In the United States

Methods of publicly funded election legislation have been adopted in Maine, Connecticut, Florida, Hawaii, Maryland, Michigan, Arizona, North Carolina, New Mexico, Wisconsin, Minnesota, Rhode Island, Vermont, Washington, West Virginia, and Massachusetts. In addition, public funding of elections have been incorporated at the municipal level in several cities.[citation needed] Wisconsin's 33 year old program was defunded by the state legislature in 2011 by Gov. Scott Walker and the legislature's joint finance committee. California recently overturned its ban on publicly funded elections, but charter cities like San Francisco and Los Angeles were already exempt from the ban and already have some form of public financing.[1]

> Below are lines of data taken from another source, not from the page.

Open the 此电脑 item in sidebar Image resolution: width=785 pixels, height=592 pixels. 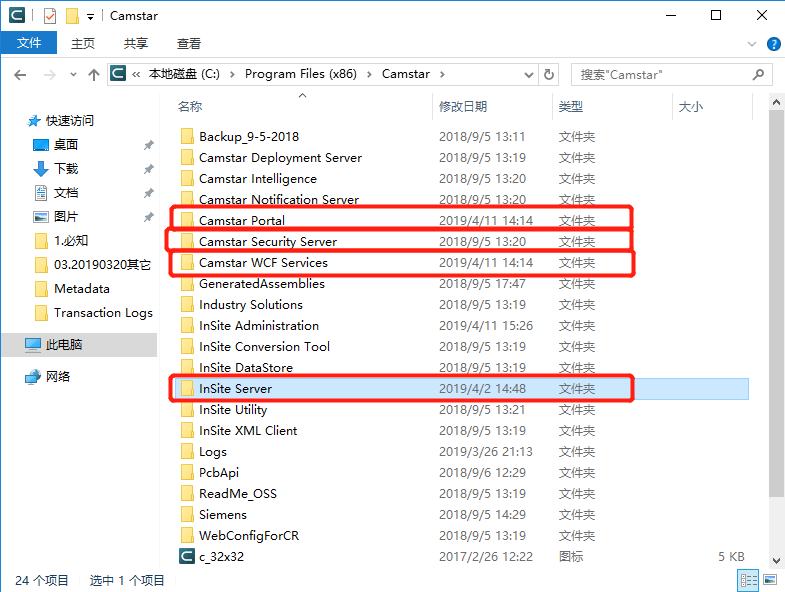(64, 344)
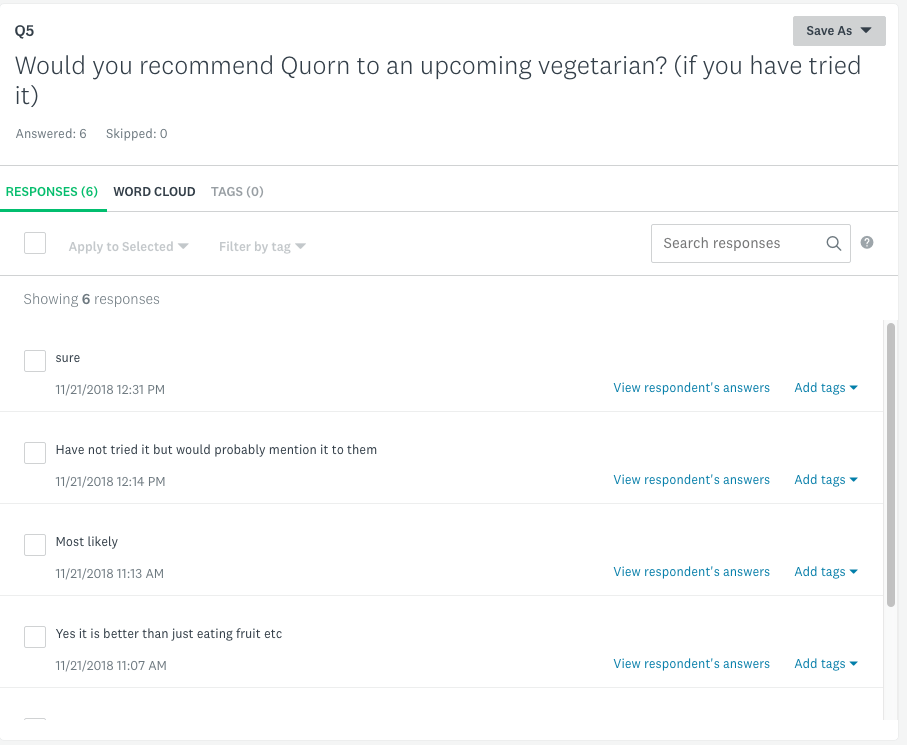The image size is (907, 745).
Task: Toggle the select-all responses checkbox
Action: click(x=35, y=243)
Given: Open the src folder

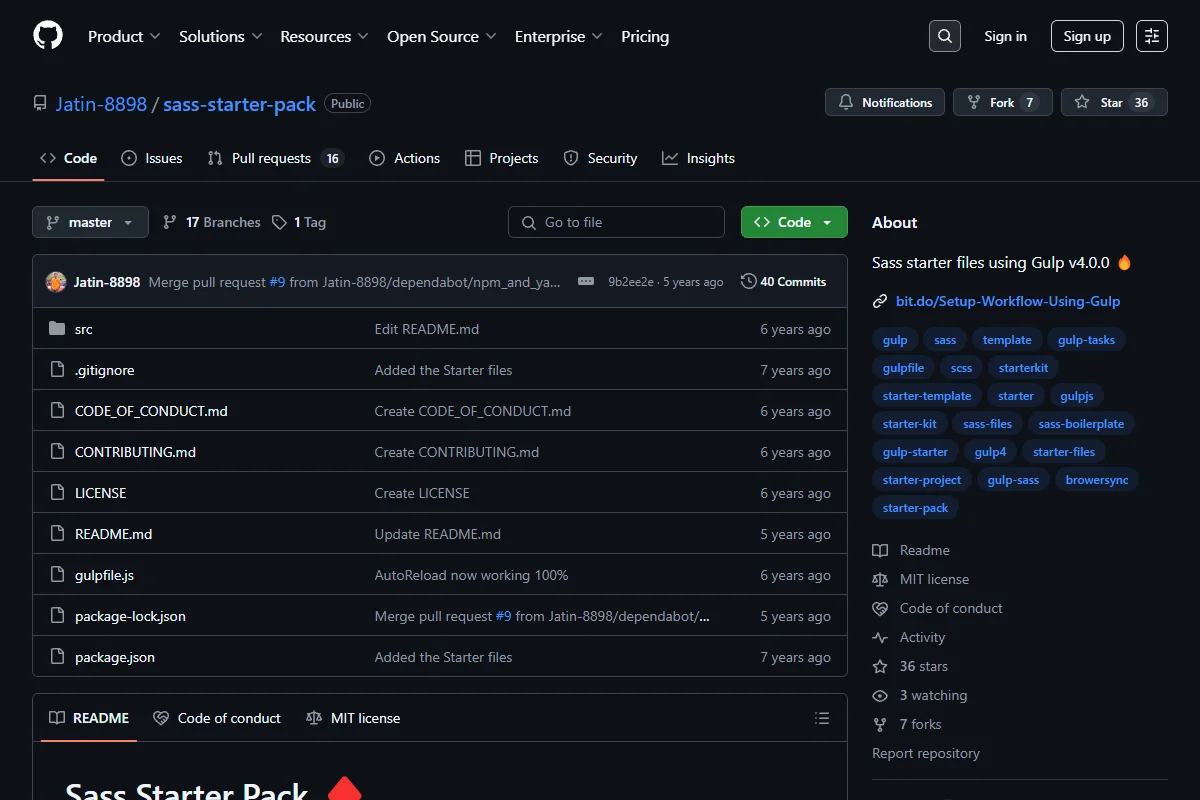Looking at the screenshot, I should click(84, 329).
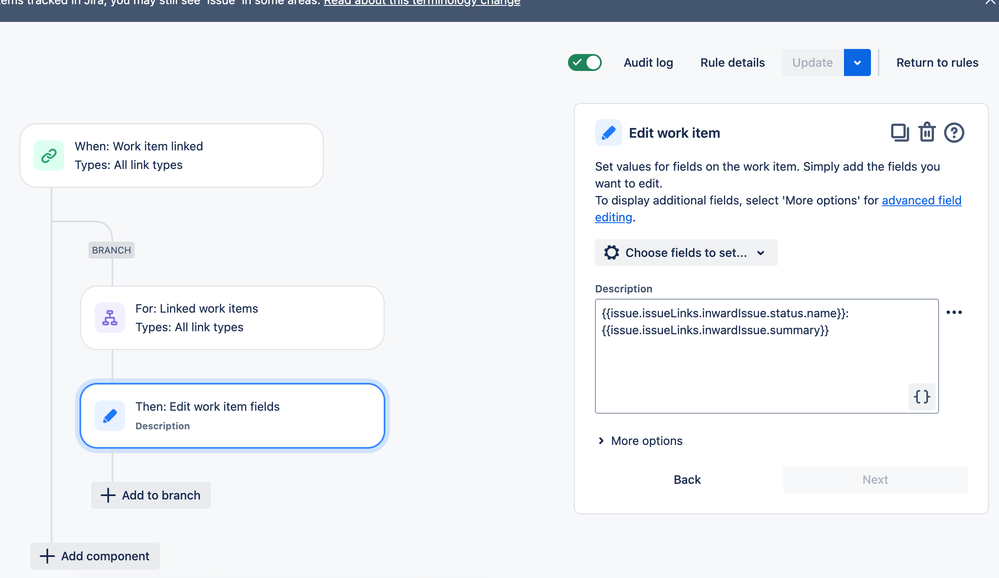Open help via the question mark icon

tap(954, 133)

Some of these laws have run into constitutional problems in the courts. When the Citizens United v. FEC decision defined money as a form of speech, the movement toward limiting campaign spending and publicly financing campaigns was stopped in several cities and states, although many of the core programs were kept in place. Some portions (such as state supplemental funds for publicly financed candidates whose opponents outspend them) of the Vermont system were found newly unconstitutional by the U.S. Supreme Court in Randall v. Sorrell., but the core program of full funding of governor and lieutenant governor candidates remains in place. Portions of Connecticut's statute were held unconstitutional in 2009, on the grounds that it unfairly discriminated against third party and independent candidates, but the core program of full funding of constitutional and legislative candidates remains in place.[2] In July 2010 the U.S. Court of Appeals for the Second Circuit upheld portions of the district court's order but allowed the core program to continue.[3]

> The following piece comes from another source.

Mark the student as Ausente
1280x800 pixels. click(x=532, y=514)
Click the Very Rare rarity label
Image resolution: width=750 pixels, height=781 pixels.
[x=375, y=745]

On June 27, 2011, ruling in the consolidated cases Arizona Free Enterprise Club's Freedom Club PAC v. Bennett and McComish v. Bennett, the Supreme Court deemed unconstitutional the matching-funds provision of the Arizona law.[4] The decision cast doubt on the new constitutionality of similar provisions in Maine, Wisconsin, and elsewhere. As a result, the Wisconsin legislature eliminated funding for its judicial elections in 2011.[citation needed]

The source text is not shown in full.